Drainage Influences Coastal Salt Marsh Productivity and Soil Biogeochemistry

Abstract

Coastal wetlands display ecohydrological zonation such that horizontal differences in plant zones are driven by soil aeration and varying groundwater levels. However, it is less clear how variable levels of drainage directly impact biotic and abiotic factors in coastal wetland ecosystems. To determine the impacts of drainage levels, simulated tides in mesocosms with varying degrees of drainage were created with Spartina alterniflora and Salicornia pacifica, the dominant coastal salt marsh plant species on the United States’ Atlantic and Pacific coasts respectively.
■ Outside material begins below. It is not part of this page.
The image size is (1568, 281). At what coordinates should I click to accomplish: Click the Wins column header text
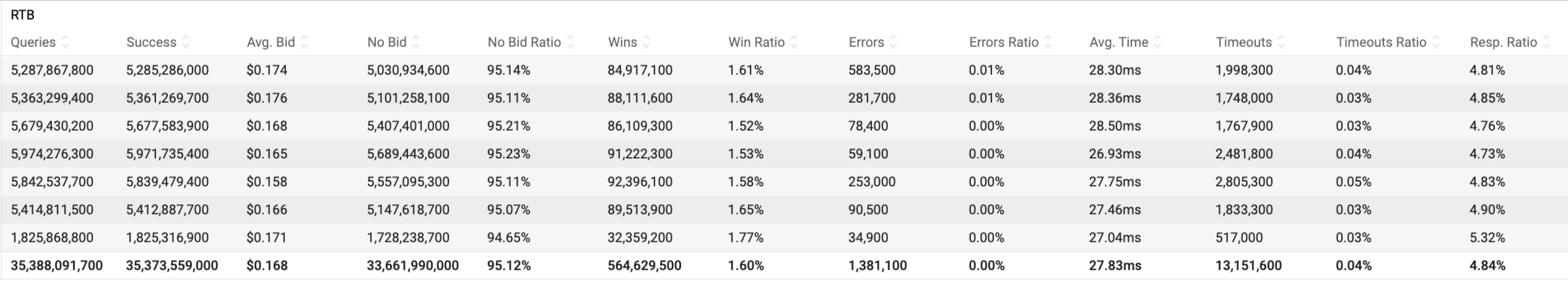[x=622, y=42]
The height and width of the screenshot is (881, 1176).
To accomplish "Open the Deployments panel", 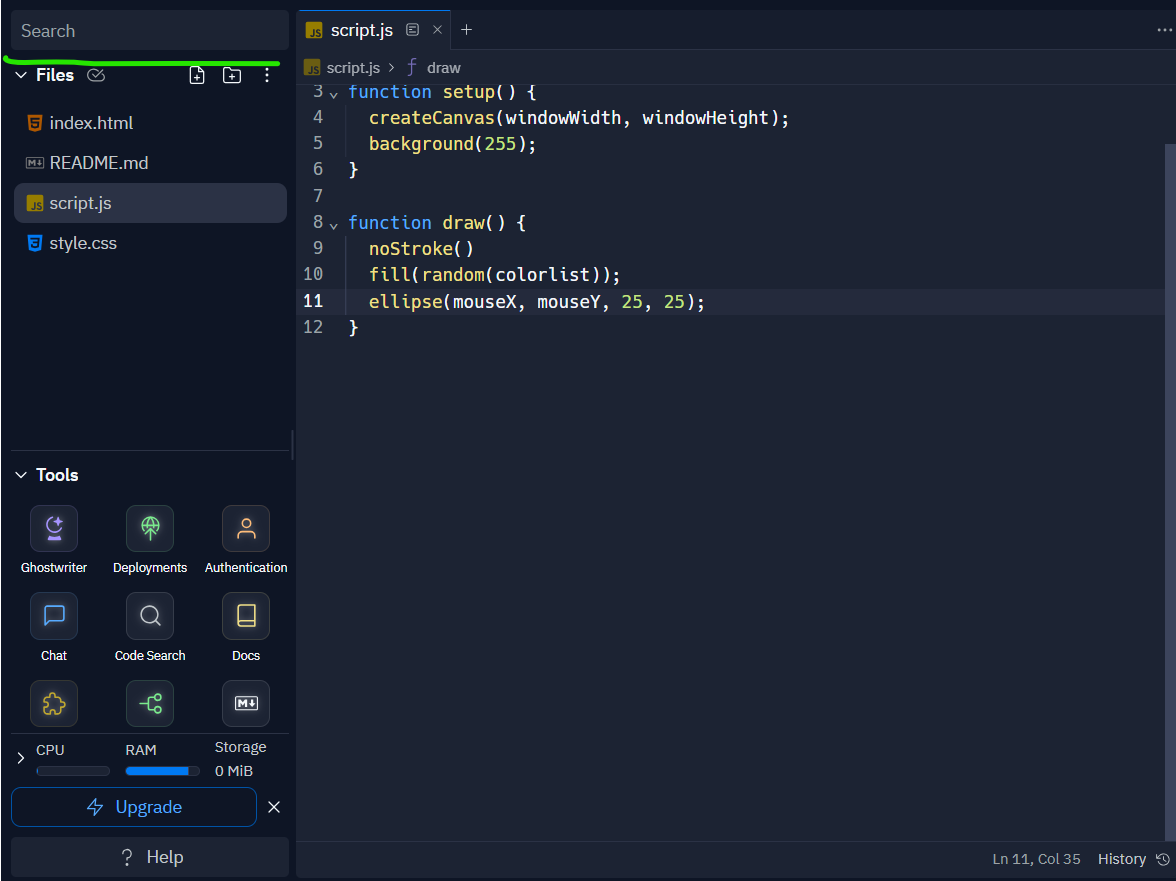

We measured biomass production and photosynthesis as indicators of plant health, and we also measured soil and porewater characteristics to help interpret patterns of productivity. These measures included above and belowground biomass, porewater pH, salinity, ammonium concentration, sulfide concentration, soil redox potential, net ecosystem exchange, photosynthesis rate, respiration rate, and methane flux. We found the greatest plant production in soils with intermediate drainage levels, with production values that were 13.7% higher for S. alterniflora and 57.7% higher for S. pacifica. Understanding how drainage impacts plant species is important for predicting wetland resilience to sea level rise, as increasing water levels alter ecohydrological zonation.